Stored data entries:
======

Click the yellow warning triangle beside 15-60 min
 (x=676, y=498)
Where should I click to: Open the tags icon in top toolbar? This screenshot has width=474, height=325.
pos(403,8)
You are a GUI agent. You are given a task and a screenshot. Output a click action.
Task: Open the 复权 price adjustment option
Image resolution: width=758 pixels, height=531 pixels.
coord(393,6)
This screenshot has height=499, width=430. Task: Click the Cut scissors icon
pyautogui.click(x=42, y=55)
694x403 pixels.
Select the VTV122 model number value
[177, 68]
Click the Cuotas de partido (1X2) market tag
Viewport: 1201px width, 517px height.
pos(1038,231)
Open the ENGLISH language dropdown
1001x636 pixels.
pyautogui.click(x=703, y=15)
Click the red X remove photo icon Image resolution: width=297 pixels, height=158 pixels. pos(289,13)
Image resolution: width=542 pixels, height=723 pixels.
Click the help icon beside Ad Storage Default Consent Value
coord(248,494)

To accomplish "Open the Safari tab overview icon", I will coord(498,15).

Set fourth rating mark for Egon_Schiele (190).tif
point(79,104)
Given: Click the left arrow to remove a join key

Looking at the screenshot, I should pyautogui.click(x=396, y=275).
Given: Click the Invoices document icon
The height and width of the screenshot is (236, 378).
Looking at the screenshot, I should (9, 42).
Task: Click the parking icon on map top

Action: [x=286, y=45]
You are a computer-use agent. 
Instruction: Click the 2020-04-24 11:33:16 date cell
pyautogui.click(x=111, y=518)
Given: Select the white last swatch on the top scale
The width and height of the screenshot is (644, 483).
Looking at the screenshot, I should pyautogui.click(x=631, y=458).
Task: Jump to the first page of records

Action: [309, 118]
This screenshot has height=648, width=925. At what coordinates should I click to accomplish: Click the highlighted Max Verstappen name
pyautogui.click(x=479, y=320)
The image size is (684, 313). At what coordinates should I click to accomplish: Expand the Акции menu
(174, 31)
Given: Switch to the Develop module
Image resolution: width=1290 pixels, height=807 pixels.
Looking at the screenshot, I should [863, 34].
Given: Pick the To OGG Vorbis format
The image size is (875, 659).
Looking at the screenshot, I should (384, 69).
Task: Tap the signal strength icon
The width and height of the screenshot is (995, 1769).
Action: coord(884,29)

======

» WHAT YOU NEED TO DO:
Each line of the data that contains "agent" belongs in the answer.

» ANSWER SPACE:
You are a GUI agent. You are given a task and a screenshot. Output a click action.
You are a computer-use agent. 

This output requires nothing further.